** Written problem **
Pull out each line of the items below that contains the word "Confirm". Case matters.

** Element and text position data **
^^^^^^^^

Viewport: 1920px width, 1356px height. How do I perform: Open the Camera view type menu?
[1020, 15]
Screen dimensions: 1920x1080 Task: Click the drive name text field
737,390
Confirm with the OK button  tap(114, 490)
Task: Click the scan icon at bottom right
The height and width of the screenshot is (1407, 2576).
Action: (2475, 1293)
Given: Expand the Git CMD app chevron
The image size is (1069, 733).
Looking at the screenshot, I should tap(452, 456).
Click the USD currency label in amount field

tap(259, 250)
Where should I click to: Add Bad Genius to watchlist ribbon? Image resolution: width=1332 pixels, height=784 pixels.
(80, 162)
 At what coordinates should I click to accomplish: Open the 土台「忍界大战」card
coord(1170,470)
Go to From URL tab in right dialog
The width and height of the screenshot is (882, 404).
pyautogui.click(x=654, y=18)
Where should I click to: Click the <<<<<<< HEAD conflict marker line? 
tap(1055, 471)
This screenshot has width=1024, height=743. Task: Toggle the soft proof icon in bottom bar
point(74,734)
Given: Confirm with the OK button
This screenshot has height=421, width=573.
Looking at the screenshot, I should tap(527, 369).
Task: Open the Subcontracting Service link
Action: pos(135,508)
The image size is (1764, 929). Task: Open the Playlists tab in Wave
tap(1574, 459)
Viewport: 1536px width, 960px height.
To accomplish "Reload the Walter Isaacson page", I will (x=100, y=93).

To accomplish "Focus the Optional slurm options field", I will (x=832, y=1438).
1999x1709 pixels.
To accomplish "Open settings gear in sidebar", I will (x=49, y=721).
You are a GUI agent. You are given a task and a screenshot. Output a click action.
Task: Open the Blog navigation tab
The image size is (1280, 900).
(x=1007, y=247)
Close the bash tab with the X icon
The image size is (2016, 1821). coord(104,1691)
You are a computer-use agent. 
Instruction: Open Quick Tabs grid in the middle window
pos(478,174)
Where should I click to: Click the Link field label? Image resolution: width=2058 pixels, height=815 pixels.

^^^^^^^^

** Final result **
Confirm with the OK button  tap(114, 490)
Given: Confirm with the OK button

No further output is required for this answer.